Director Ang Lee creates a film that explores the journey to one of the most famous music extravaganzas of all time through the youthful eyes of music loving hippies. Each moment of this journey defines the experience as worthwhile and capable of challenging our notions of the decade. Taking Woodstock uncovers the days leading up to the historical showcase without ever truly revealing the event itself. Through the perspective of conflicted Elliot Teichberg (Demitri Martin), we are brought back to August of 1969, to a world where music and freedom are the essence of truth and happiness. Through the cloudy Woodstock lens, Elliot is finally led to the meaning of true freedom and learns how to finally escape the confines of himself and his family.

 

Elliot Teichberg is a twenty something painter and the son of immigrant resort owners who have managed to run their pride and joy into the ground. Although Elliot has managed to move to New York City to pursue his less then affluent career, he cannot seem to break the ties to his parents and their failed destination. On the brink of bankruptcy, Elliot hears of a misplaced music concert and decides that he can accommodate such an event. Unbeknownst to the young local bureaucrat, Elliot has decided to lend his small Catskills community to a concert that will inevitably bring hundreds of thousands of people together in the name of free love and music.

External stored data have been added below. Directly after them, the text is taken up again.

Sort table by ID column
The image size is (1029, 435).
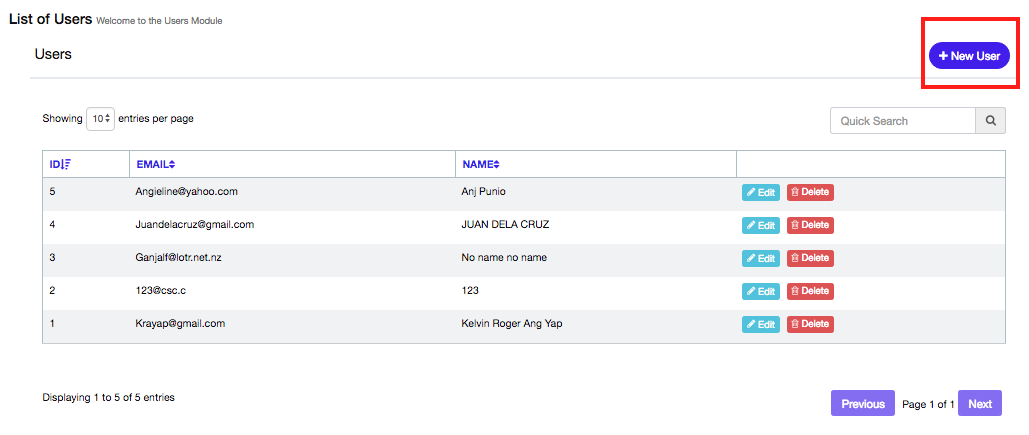[x=60, y=164]
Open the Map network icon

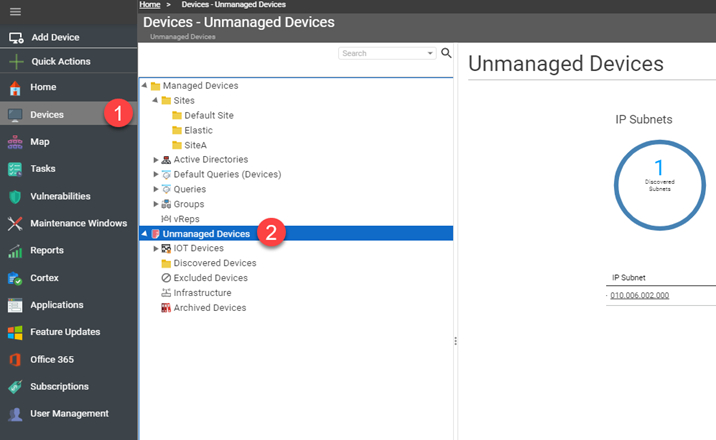(x=15, y=142)
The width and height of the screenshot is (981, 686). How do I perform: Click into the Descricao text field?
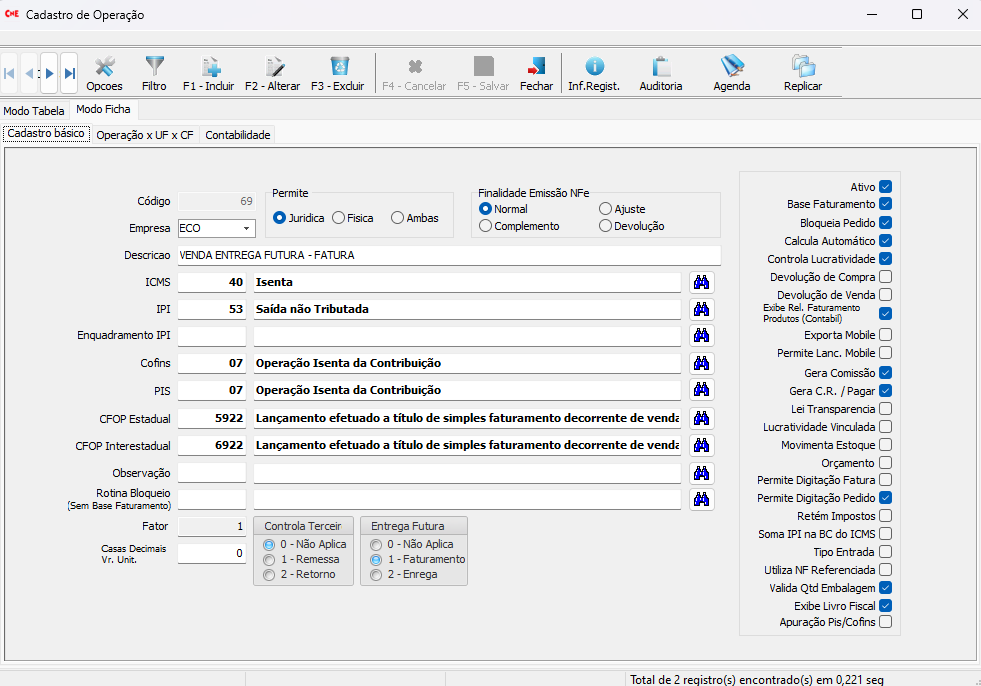coord(448,255)
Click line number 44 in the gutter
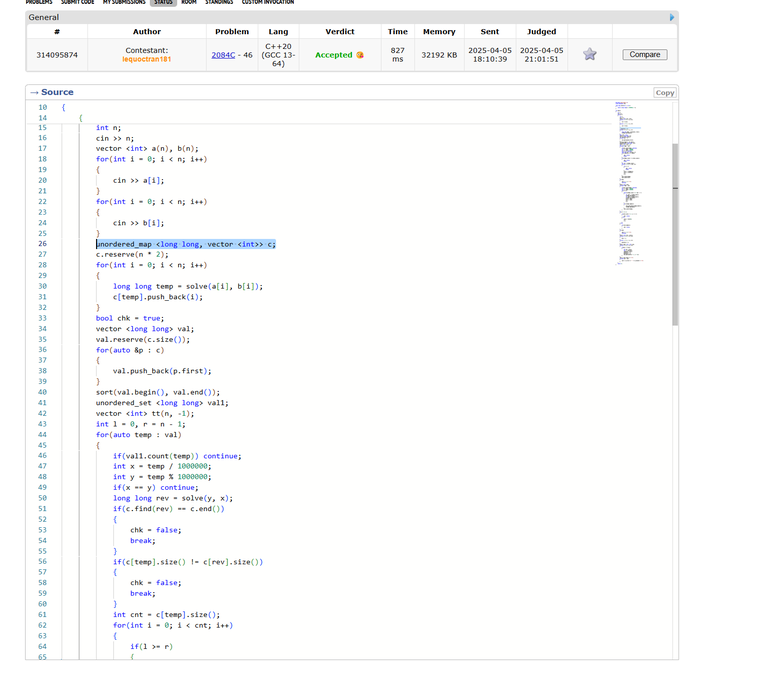768x675 pixels. 42,434
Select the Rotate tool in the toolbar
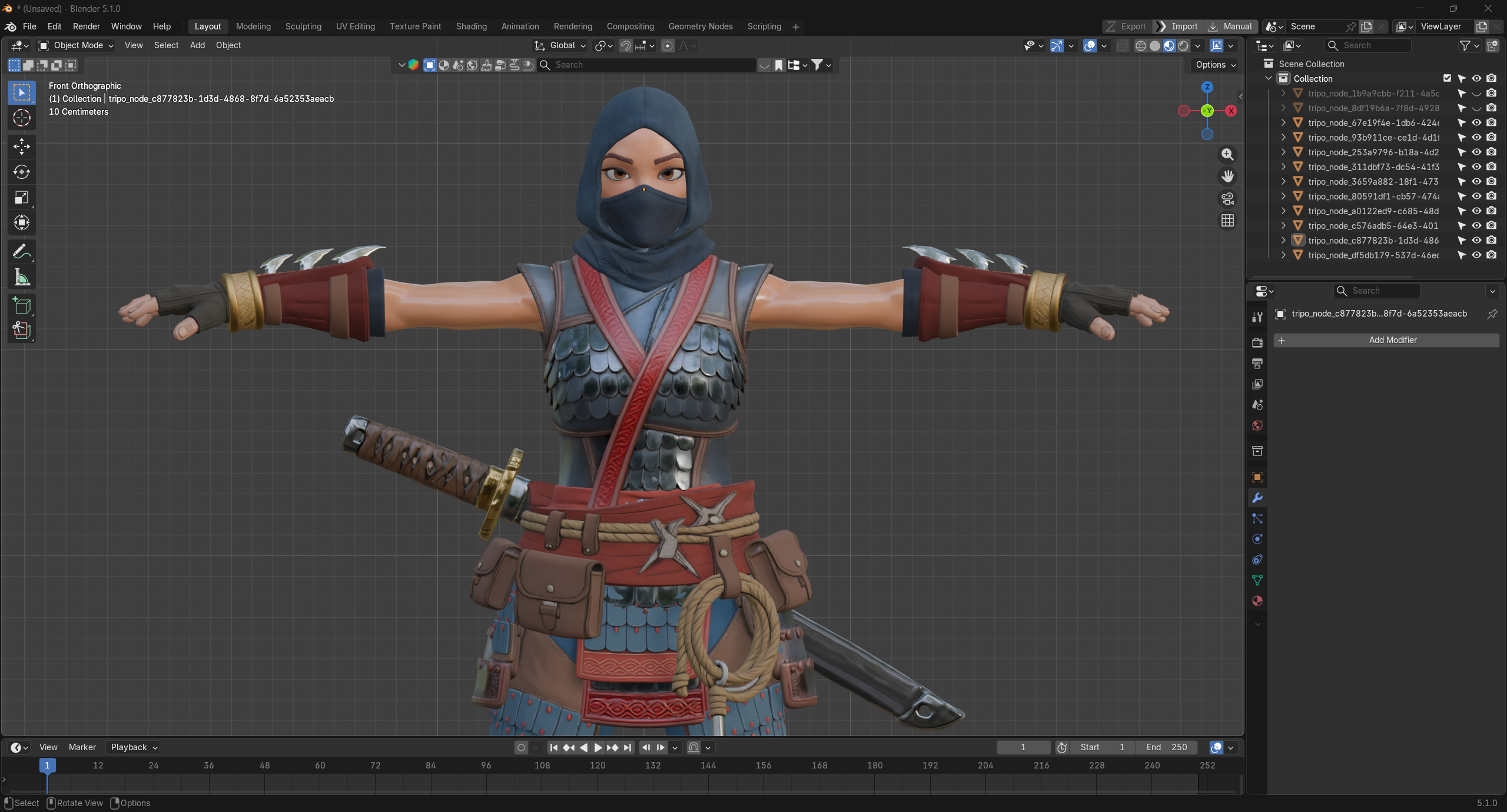 pos(22,171)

As the logistics of the anticipated event get underway Elliot begins to realize that the scale of the concert will inevitably overwhelm his family’s property and surrounding small town. Each moment of panic is countered by the ever so mellow persona of Woodstock organizer Michael Lang, played by Broadway actor Jonathan Groff. Lang maintains the notion that everything is “groovy” as long as there is music in the air and cash in his pocket. Michael serves as Elliot’s rebellious conscience, lightly coaxing him into freedom for the first time. By the end of the three-day concert event of the century, Elliot reemerges as a confident and welcomingly defeated yuppie.

 

Well-known for his sweeping landscapes and complex cinematography, Ang Lee creates a film that explores the event from an internal perspective. Through the use of hand held documentary style camera work, as well as split screen multiple perspective angles, the audience is able to get a true sense of this epic event. Many otherwise trivial moments of conversation are intercepted with various shots from several angles simultaneously. This multi-dimensional camera work and humble use of point-of-view shots forces the viewer to absorb numerous versions of the same reality as if they were thrown into the center of such a chaotic spectacle. By incorporating this level of dimension, the viewer is forced to access several hundred individuals as they unravel their own reasons for taking over Woodstock with the hope that maybe each viewer can find a reflection of their own story on screen.

 

Although Taking Woodstock never introduces the viewer to Janis or Jimmy, there is always the sense that great music is right around the corner. By slowly tracking the whereabouts of Elliot Teichberg specifically, we are filled with the same anticipation and desire of never actually seeing the concert stage. Ang Lee makes a strong effort to pace the film in such a way that continuously leaves the viewer excited about the potential and eager for the current state of events. Every time Elliot tries to combat the crowds to see the fruits of his decisions, he is swept away by some drug enthused individual ready to explain their specific meaning of life.

 

Taking Woodstock is an inspired film that takes us away from the present day and into the world of life, love and music. Despite the sometimes-tranquil acting style, the film is a worth the wild venture into the reality of such an enormous event. Each time we are introduced to a new character or relationship, we are shown another version or sacrifice and freedom that can only exist in this moment in time. This reckless and bright ensemble truly exemplifies Lee’s vision and enables the audience to relive and learn the power of Woodstock.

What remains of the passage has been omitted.